[[ DATASET RECORDS, beginning ]]

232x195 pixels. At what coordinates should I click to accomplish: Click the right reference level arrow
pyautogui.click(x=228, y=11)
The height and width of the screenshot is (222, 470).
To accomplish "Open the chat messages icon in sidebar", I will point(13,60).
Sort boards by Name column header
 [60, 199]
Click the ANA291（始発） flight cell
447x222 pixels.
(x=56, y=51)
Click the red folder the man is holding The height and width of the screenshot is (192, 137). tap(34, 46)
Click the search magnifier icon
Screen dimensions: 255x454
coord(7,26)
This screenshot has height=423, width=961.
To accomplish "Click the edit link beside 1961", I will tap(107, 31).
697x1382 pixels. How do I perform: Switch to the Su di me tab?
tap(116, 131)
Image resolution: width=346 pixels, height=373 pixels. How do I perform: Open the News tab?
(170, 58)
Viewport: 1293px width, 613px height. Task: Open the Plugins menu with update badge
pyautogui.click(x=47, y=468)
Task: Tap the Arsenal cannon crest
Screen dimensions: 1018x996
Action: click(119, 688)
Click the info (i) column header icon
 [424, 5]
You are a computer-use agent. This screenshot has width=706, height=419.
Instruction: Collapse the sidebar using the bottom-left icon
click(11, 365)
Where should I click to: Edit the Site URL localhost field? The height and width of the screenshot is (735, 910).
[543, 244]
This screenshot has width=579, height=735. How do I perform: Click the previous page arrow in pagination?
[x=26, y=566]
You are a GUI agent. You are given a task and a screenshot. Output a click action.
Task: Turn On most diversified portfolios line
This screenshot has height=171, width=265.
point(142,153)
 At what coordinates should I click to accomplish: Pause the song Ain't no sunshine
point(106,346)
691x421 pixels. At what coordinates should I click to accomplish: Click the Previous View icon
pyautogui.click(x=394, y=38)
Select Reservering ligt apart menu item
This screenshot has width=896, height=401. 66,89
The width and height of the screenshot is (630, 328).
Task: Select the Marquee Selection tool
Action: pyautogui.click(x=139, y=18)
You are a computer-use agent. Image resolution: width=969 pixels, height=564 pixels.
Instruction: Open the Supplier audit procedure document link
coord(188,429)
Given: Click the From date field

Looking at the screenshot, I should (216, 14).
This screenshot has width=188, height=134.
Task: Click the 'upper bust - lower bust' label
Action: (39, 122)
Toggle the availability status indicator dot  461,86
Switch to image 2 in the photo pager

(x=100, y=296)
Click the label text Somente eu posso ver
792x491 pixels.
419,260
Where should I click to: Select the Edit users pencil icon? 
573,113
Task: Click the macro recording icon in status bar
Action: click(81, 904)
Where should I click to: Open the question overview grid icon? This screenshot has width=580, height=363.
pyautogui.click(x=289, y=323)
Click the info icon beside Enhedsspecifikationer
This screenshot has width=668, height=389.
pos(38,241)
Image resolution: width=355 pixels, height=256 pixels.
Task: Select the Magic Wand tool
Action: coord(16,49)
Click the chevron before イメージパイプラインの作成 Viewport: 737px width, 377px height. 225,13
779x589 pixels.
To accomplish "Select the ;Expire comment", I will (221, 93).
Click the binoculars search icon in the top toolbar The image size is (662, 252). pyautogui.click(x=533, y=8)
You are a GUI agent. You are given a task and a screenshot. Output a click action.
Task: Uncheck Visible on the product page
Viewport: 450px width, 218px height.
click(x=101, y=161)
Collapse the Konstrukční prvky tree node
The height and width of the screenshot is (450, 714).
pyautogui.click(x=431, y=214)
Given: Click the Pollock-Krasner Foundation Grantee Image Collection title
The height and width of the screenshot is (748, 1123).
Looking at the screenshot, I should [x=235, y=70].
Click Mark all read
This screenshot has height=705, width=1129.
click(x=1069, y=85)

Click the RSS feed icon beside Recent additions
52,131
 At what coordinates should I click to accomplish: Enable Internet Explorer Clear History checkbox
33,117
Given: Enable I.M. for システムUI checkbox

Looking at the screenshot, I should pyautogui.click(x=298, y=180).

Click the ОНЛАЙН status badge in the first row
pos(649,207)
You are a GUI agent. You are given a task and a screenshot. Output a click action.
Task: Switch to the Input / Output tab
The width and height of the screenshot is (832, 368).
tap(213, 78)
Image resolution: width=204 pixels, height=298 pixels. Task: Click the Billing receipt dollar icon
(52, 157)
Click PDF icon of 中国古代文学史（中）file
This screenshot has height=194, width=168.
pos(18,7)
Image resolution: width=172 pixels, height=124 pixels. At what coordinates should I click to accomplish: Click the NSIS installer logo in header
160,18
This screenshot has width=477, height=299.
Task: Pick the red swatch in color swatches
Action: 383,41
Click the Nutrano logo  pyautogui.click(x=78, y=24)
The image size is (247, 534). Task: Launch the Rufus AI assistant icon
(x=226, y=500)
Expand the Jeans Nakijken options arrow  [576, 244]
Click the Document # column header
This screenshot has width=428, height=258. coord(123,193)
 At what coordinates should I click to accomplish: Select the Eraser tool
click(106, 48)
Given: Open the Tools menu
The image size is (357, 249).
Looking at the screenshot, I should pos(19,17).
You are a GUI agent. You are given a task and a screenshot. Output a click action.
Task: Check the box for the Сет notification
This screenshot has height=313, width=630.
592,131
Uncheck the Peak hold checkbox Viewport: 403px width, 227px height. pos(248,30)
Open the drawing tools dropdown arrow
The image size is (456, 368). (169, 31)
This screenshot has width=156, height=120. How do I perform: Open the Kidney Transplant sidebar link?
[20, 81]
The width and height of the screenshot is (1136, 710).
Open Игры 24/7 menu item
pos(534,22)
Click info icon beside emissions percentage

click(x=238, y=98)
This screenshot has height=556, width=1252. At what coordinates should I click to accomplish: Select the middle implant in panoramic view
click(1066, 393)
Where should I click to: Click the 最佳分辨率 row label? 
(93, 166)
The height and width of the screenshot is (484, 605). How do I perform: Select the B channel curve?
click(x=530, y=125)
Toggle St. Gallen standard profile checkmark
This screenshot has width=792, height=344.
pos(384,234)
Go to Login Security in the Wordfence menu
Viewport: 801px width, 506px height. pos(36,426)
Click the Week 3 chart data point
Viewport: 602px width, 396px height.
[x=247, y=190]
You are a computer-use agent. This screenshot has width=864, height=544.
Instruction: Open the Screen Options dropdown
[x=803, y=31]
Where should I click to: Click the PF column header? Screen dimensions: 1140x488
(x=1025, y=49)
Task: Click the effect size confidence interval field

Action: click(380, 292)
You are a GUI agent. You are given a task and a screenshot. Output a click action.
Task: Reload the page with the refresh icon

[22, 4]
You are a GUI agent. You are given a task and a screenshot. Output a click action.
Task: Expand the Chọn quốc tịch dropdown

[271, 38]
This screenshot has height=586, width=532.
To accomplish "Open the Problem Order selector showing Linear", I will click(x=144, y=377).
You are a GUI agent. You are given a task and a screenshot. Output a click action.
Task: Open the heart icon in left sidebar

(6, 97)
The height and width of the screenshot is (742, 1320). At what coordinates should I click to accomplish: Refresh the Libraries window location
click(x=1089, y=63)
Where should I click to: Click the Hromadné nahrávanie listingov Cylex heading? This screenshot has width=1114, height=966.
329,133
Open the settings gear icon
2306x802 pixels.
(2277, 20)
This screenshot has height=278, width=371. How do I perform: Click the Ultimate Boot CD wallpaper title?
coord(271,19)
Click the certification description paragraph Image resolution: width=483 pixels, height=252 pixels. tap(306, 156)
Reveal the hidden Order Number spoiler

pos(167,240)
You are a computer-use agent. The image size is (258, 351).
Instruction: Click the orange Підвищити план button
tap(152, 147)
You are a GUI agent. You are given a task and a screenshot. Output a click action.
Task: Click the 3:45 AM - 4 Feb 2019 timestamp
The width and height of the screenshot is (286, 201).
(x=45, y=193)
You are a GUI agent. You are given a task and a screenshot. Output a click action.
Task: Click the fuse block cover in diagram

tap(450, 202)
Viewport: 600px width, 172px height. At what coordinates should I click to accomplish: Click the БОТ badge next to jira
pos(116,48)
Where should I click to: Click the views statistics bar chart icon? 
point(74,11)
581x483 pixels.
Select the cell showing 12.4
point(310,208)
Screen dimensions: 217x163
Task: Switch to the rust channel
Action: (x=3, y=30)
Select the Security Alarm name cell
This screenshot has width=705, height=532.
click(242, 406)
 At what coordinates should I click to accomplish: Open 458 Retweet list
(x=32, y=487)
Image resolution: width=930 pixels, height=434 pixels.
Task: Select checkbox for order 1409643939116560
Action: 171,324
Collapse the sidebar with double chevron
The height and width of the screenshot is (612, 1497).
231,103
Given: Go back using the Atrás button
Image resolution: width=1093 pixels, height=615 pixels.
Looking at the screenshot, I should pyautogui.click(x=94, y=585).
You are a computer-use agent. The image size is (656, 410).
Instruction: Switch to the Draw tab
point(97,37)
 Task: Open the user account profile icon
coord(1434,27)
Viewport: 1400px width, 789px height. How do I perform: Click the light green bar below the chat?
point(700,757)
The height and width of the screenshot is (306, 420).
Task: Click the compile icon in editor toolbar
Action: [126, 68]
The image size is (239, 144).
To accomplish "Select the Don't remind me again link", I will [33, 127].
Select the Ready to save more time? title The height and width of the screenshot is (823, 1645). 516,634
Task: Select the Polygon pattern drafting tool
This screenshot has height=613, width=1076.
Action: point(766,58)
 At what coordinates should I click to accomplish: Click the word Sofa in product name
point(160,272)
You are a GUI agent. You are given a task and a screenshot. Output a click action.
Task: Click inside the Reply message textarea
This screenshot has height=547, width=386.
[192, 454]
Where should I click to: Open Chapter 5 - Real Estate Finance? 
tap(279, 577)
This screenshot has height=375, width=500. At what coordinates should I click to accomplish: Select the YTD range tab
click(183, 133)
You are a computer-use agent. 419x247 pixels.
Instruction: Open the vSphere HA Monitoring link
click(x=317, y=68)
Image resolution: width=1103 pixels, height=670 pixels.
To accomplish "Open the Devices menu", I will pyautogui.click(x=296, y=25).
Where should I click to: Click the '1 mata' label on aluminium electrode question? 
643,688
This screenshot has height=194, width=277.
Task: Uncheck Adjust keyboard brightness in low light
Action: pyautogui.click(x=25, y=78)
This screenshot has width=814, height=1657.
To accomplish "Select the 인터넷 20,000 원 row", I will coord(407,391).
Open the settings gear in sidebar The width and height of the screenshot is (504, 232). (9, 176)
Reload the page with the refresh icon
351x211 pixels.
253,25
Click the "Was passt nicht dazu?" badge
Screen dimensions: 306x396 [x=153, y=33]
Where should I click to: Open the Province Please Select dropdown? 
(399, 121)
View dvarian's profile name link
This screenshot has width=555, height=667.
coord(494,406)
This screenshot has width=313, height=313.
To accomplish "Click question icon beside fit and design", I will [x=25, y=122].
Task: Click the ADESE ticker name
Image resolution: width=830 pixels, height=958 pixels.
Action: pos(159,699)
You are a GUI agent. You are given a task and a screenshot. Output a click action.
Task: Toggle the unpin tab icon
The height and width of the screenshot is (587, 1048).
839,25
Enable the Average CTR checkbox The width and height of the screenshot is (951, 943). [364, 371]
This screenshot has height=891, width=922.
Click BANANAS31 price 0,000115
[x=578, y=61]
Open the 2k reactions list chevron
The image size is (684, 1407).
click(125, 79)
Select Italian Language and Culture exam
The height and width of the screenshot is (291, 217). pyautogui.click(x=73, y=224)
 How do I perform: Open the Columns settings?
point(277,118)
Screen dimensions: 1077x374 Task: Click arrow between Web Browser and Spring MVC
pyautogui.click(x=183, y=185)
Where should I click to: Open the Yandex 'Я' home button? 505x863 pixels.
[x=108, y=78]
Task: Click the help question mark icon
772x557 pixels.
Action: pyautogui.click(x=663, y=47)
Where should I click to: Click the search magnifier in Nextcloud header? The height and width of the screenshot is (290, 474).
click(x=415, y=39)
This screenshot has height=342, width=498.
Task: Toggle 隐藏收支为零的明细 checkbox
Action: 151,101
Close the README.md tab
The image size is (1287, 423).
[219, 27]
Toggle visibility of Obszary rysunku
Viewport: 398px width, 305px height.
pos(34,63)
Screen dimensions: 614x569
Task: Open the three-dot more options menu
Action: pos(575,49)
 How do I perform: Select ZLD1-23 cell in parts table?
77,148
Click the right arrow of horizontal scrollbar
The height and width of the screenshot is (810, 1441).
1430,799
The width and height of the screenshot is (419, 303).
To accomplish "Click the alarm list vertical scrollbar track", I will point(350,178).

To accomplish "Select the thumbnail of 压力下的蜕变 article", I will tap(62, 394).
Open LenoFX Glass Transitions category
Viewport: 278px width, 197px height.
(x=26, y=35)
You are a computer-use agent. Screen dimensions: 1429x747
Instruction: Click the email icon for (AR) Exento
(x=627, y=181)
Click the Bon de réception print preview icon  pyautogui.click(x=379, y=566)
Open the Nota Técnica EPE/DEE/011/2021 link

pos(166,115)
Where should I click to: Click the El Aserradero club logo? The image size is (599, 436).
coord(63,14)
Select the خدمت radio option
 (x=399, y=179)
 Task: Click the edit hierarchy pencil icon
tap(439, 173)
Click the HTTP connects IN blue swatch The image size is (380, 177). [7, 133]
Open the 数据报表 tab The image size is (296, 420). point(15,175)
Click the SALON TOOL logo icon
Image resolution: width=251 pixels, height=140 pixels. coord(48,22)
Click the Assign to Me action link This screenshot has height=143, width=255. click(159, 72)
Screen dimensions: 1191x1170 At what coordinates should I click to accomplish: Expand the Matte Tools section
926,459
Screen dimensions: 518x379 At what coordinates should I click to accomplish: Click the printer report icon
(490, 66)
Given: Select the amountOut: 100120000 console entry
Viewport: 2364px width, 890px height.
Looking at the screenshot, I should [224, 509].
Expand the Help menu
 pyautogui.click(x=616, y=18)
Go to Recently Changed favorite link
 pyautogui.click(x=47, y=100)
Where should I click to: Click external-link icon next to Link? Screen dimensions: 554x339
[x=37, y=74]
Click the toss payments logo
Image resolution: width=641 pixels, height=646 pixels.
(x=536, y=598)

[[ DATASET RECORDS, end ]]

◆ ACTIVITY
Above are the records; repeat exactly the lines from the one holding "Viewport: 1400px width, 789px" down to the one holding "The image size is (239, 144).", end lines included.

◆ REPLY
Viewport: 1400px width, 789px height. How do I perform: Click the light green bar below the chat?
point(700,757)
The height and width of the screenshot is (306, 420).
Task: Click the compile icon in editor toolbar
Action: [126, 68]
The image size is (239, 144).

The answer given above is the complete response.